BOSTON (AP) — The Boston Bruins may have found just the solution to their playoff slump: A first-round matchup with the Toronto Maple Leafs.

The Bruins haven’t lost a playoff series to Toronto since 1959, winning six straight series that have helped extend their Original Six rival’s Stanley Cup drought to more than half of a century. Boston won all four regular-season matchups with the Leafs during the regular season — all motivation, no doubt, for Toronto to turn things around.

“I think just with the history we’ve had with them recently, they’re probably our biggest rival now over the last decade,” Bruins captain Brad Marchand said Thursday as the team began practicing for the Saturday’s series opener.

“It definitely brings the emotion and the intensity up for the fans. It’s a lot of fun to play,” he said. “It’s always extremely competitive. You never know which way the series is going to go. But that’s what you want and what you love about hockey.”

Although the outcomes have been one-sided, the Bruins have had to work for their victories.

Boston also won back-to-back seven-game series in 2018 and ’19. In their first-round matchup in 2013, the Bruins rallied from a three-goal, third-period deficit in Game 7 and won in overtime.

“Completely new game and a new season,” Auston Matthews, one of five Toronto holdovers from the last matchup five years ago, told the Canadian Press after the regular season-ending loss to Tampa. “Do our due diligence and make sure that we’re recovering and ready.”
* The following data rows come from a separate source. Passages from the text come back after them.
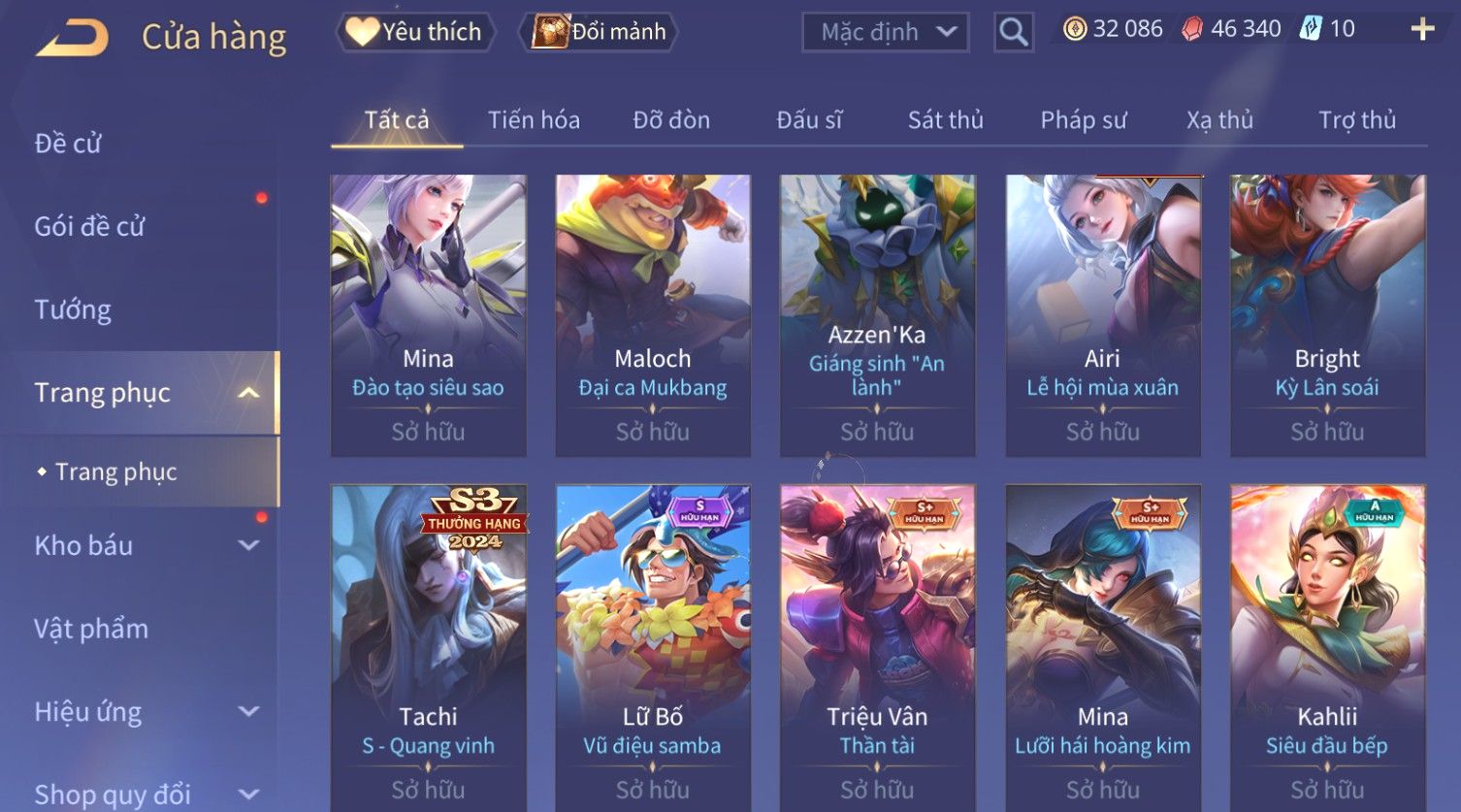Select Maloch Đại ca Mukbang skin card
The height and width of the screenshot is (812, 1461).
coord(653,315)
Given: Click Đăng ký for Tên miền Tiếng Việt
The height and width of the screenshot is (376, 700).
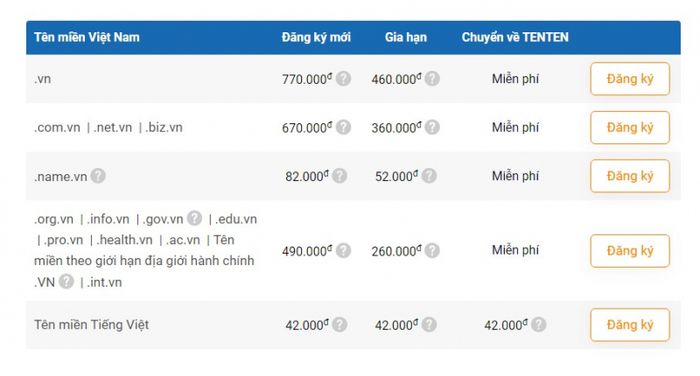Looking at the screenshot, I should pyautogui.click(x=630, y=325).
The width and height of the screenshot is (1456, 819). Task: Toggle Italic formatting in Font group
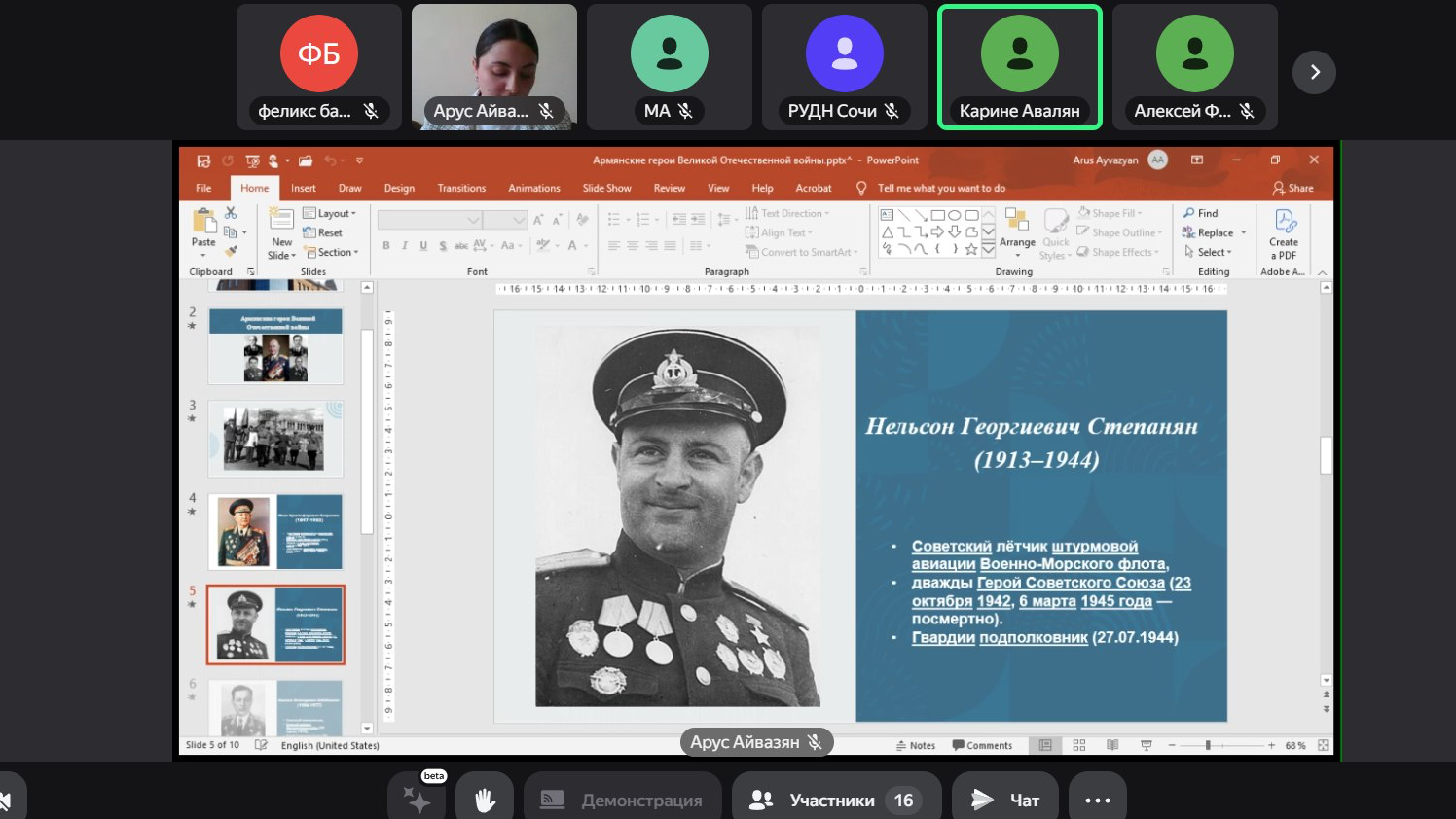tap(405, 246)
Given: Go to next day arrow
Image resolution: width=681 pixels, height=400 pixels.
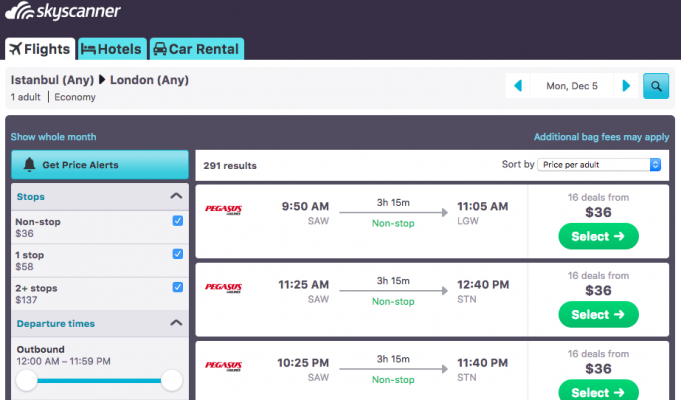Looking at the screenshot, I should coord(626,86).
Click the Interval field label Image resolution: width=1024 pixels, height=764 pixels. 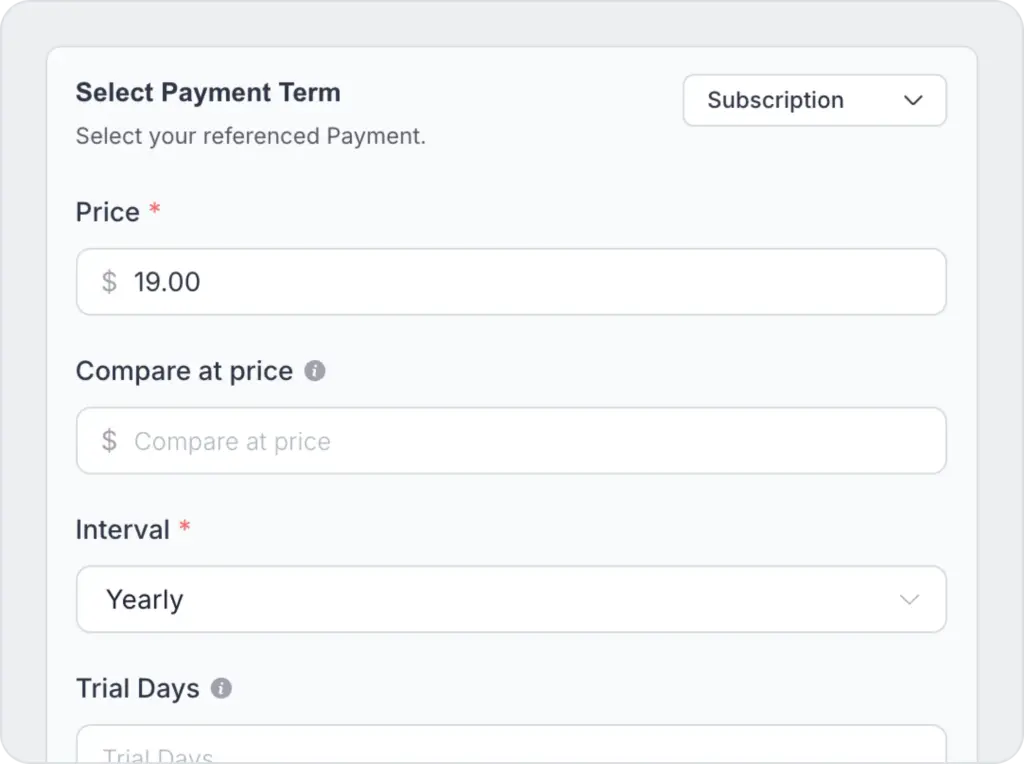point(122,530)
The lopsided history raised questions about whether the Bruins engineered a matchup with the Leafs by losing three of their last four games of the season. That dropped Boston out of first place in the Atlantic Division — and a potential matchup with the more dangerous Tampa Bay Lightning.

The Bruins haven’t advanced in the playoffs since 2021 — despite setting NHL records for points and wins last season.

Marchand thinks it would be foolish to underestimate Toronto.

“Nothing you do in the season has any bearing on what’s going to happen in the future,” he said. “You start getting caught up in the past, whether it’s good or bad, it’s going to affect your play. You need to stay in the moment, playoffs time.”SCORING THREAT

Matthews is turning his attention to the playoffs after falling short of his bid for 70 goals, going scoreless in back-to-back losses to end the season and finishing with 69.

“The most important thing is the team and the team’s success, making sure I’m pulling my weight as a leader on this team and help the team win,” he said. “That’s where my focus is at.”

Toronto coach Sheldon Keefe said he doesn’t measure Matthews’ contribution in goals.

“I know there’s been a lot of focus on him reaching 70 goals; you kind of lose sight of how well he’s played,” Keefe said. “It wasn’t meant to be, and that’s OK. Sixty-nine is an unbelievable season.”GOAL SQUADS

The Bruins aren’t saying who will start in net, though indications are that they will at least begin by rotating Linus Ullmark and Jeremy Swayman.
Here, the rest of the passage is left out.